A memory server system is provided herein. It includes a first plurality of Field Programmable Gate Arrays (FPGA) application server nodes that are configured to parse the location of the FPGA data server nodes; a second plurality of FPGA data server nodes that are configured as memory controllers, each of the second plurality of FPGA data server nodes being connected to a plurality of RAM memory banks; and a network connection between the first plurality of FPGAs and the second plurality of FPGA processing nodes.

Description

  • The present application claims the benefit of and incorporates by reference herein in its entirety U.S. provisional patent application Ser. No. 61/567,514 filed Dec. 6, 2011, entitled “RAM Server”.
  • CROSS-REFERENCE TO RELATED APPLICATIONS
  • This application is related to subject matter in the invention described in the aforesaid U.S. provisional patent application Ser. No. 61/567,514 filed Dec. 6, 2011, entitled “RAM Server”.
  • FIELD OF THE INVENTION
  • This invention relates to storage of data used by information systems and more particularly relates to reducing access latency to the stored data.
  • BACKGROUND OF THE INVENTION
  • In a cloud or data center computing platform, where Internet-based applications rely on client-server models, efficient data access by the Application Server is essential to scale with the increase in demand of the services. Conventionally, application data is stored on high-density, non-volatile media such as hard disk drives (hereinafter, HDD). As technology evolves, the storage capacity of HDDs has increased considerably but the access time has remained largely unchanged becoming the performance bottleneck of modern data-oriented applications. To cope with the increase in demand in volume of requests, typical in client-server applications, application providers add more servers, but in doing so they also increase the access time latency due to additional infrastructure, such as extra layering of network switches to connect servers in the data center.
  • One method for reducing the latency of accessing data is to use volatile memory (i.e. random access memory or RAM) as the main storage media because RAM has lower access times than HDDs. Another is to enhance the network infrastructure to reduce access latency introduced by the network as more servers are added. Usually, this enhancement is achieved by acquiring optimized, more expensive network switches. Finally, software-based solutions in the form of libraries (e.g. Memcached, an open source, high-performance, distributed memory object caching system) can be used to implement a hybrid approach, where data is first searched in a dedicated Data Server that provides abundant RAM memory and if it is not found in a Data Server, then the data is searched in the HDDs.
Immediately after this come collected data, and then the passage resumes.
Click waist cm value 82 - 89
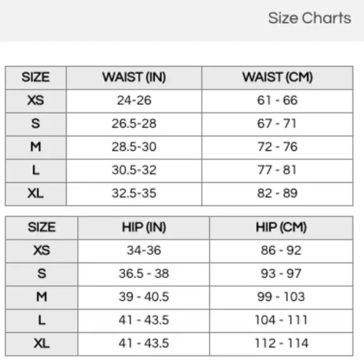The image size is (364, 364). pos(277,193)
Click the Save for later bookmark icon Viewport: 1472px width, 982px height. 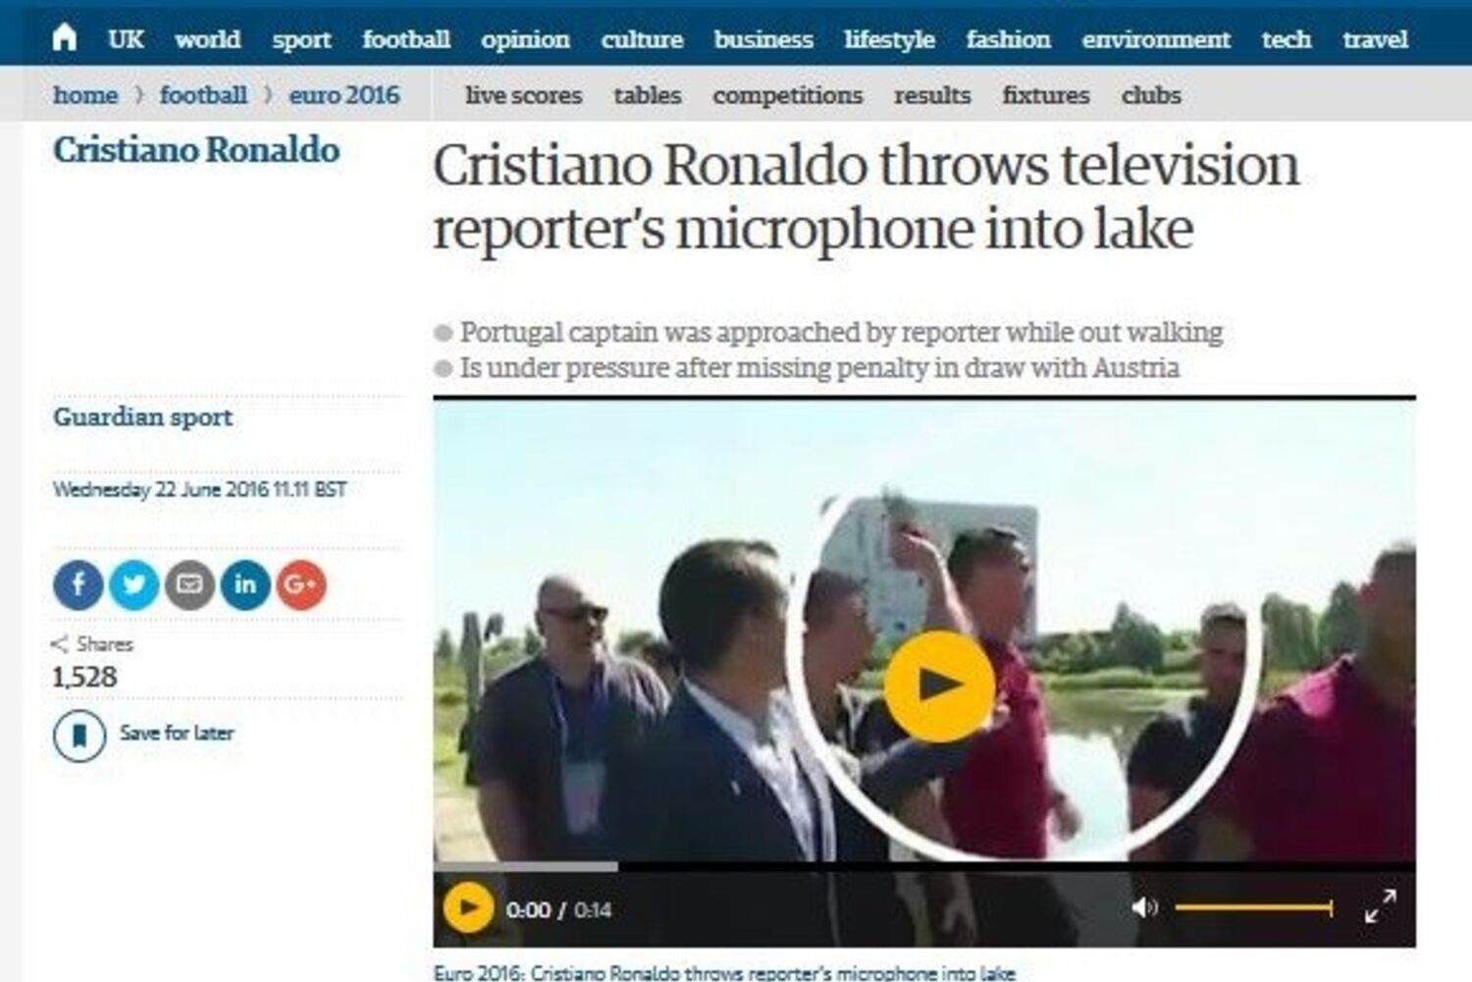[79, 735]
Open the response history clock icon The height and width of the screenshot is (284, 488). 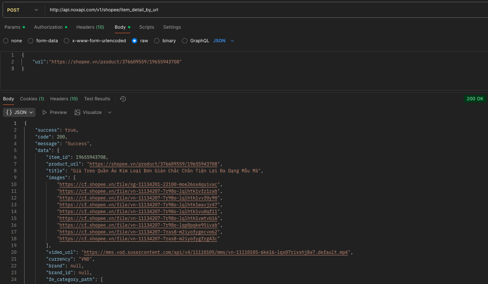(123, 99)
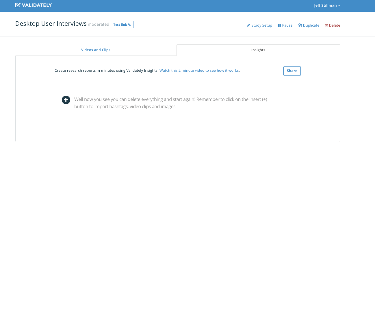
Task: Click the Validately checkmark logo icon
Action: [18, 5]
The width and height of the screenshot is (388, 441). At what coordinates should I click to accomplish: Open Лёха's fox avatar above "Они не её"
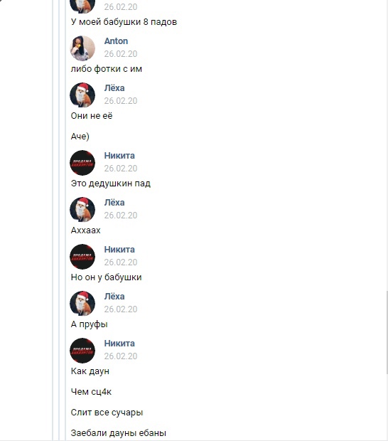tap(82, 95)
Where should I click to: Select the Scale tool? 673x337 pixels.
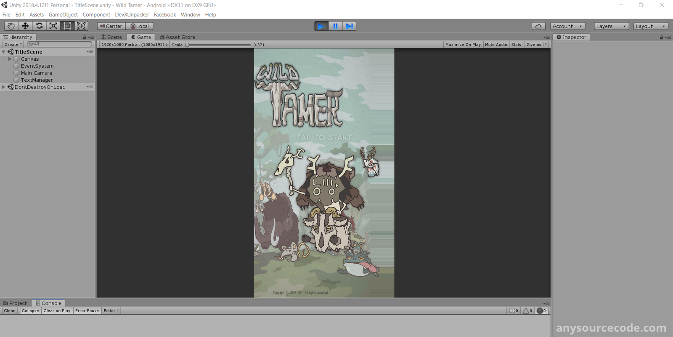[53, 26]

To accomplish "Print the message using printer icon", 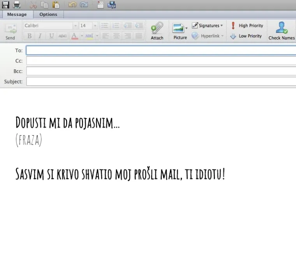I will (17, 5).
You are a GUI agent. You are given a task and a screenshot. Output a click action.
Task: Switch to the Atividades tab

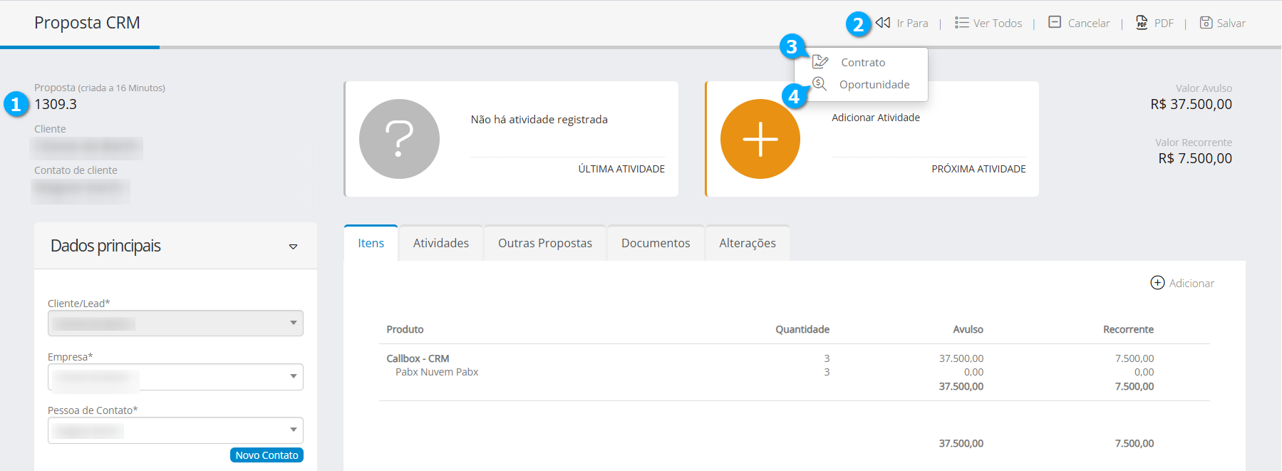tap(440, 243)
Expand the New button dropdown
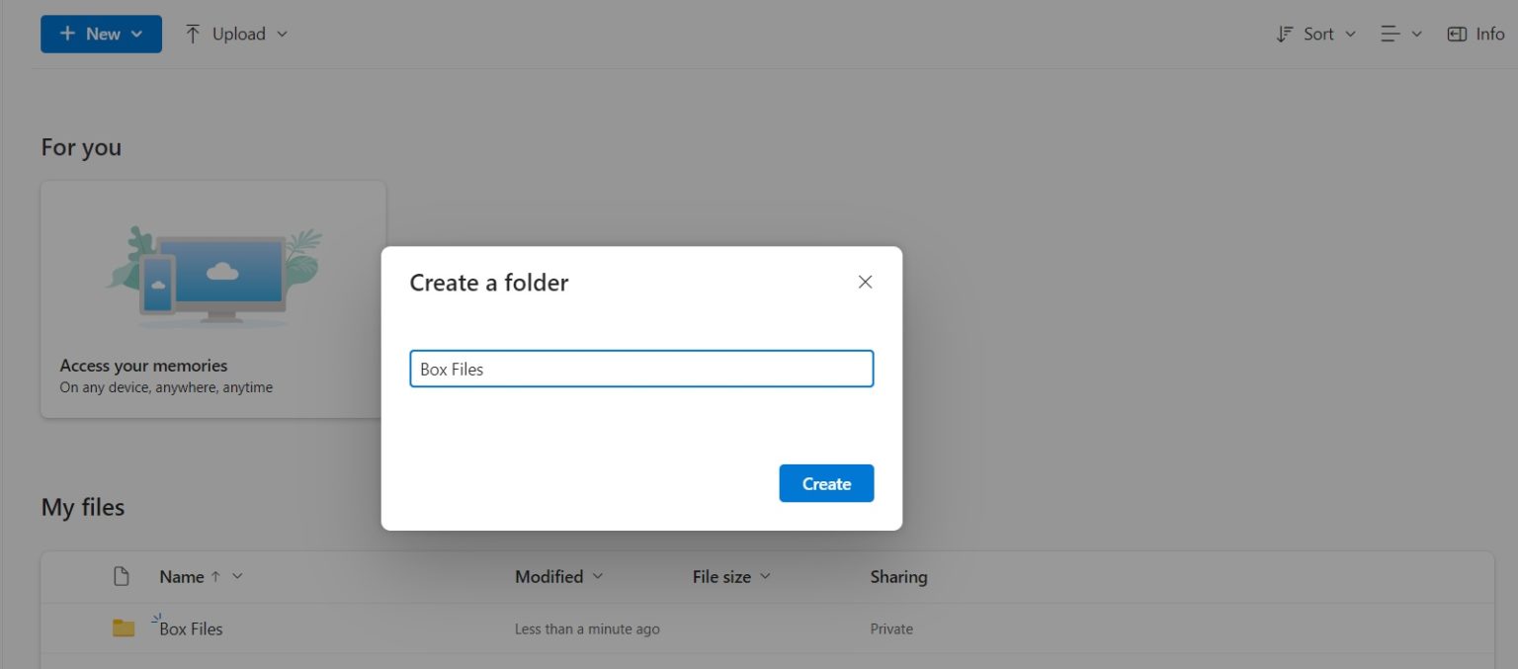The height and width of the screenshot is (669, 1518). 136,33
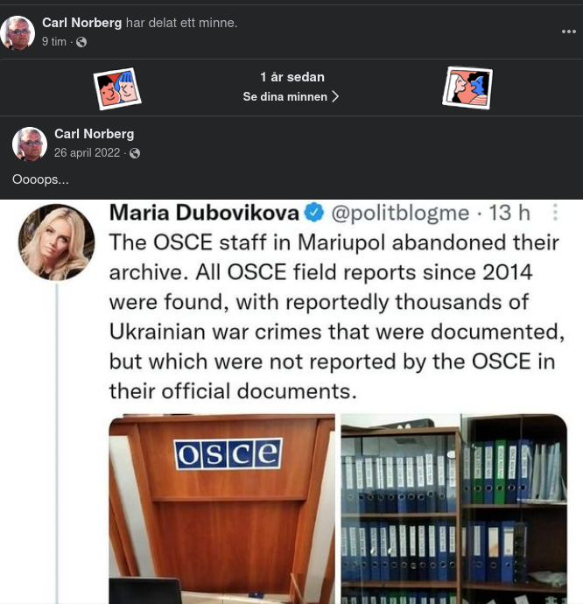Click the memories illustration right of "1 år sedan"
Screen dimensions: 583x604
467,88
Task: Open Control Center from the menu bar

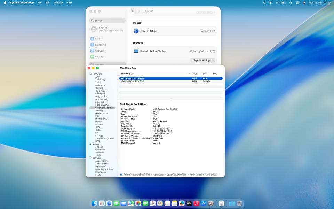Action: tap(297, 2)
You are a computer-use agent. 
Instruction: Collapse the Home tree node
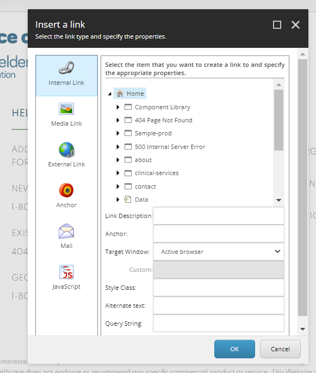(x=109, y=94)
If data is found in the HDDs, then it is loaded into the Data Server for future reference.
  • In the present usage, a database server and a Data Server are conceptually different servers. The database server provides permanent storage, typically using HDDs, and is accessed using software such as MySQL. On the other hand, the Data Server is mostly RAM memory and is accessed using libraries such as libMemcached.
  • Such latency reducing systems require an efficient architecture for the RAM memory, an efficient mechanism for indexing and then accessing the RAM memory, and a system architecture that works well within a client-server environment.
  • AIMS OF THE INVENTION
  • Among the aims of this invention are:
  • To address the latency problem with the use of hardware acceleration;
  • To address the latency problem with a novel system architecture;
  • To improve system efficiencies with a dedicated system for providing distributed, large-scale RAM storage;
  • To add in-line pre-processing capabilities for data before it is sent for storage and after it is retrieved from storage.
  • The invention in its general form will first be described, and then its implementation in terms of specific embodiments will be detailed with reference to the drawings following hereafter. These embodiments are intended to demonstrate the principle of the invention, and the manner of its implementation. The invention in its broadest sense and more specific forms will then be further described, and defined, in each of the individual claims that conclude this Specification.
  • SUMMARY OF THE INVENTION
  • In an aspect of the present specification, there are provided several approaches for use in client-server systems that reduce the latency of access to large-scale memory systems. The client systems make requests for data to the Application Server systems over a network, such as the Internet. The Application Server systems will usually access data from a database server. The Application Server and the database server are usually connected via a network, such as the Internet or a local area network (hereinafter LAN). A key contributor to the overall response time to the requesting client server is the time for the Application Server to retrieve data from the database server.
  • Configurable logic devices, such as Field-Programmable Gate Arrays (hereinafter, FPGAs), are used to accelerate functionality currently implemented in software. The FPGAs can be incorporated into the Application Servers, the Data Servers, or both the Application Servers and Data Servers. Functionality, such as network protocol handling, encryption, compression, key hashing, and other inline processing functions can be integrated into the FPGAs. In some cases, the network architecture is modified. It can be desired to implement large-scale memory systems according to the teachings herein that describe system architectures and hardware structures to implement the systems.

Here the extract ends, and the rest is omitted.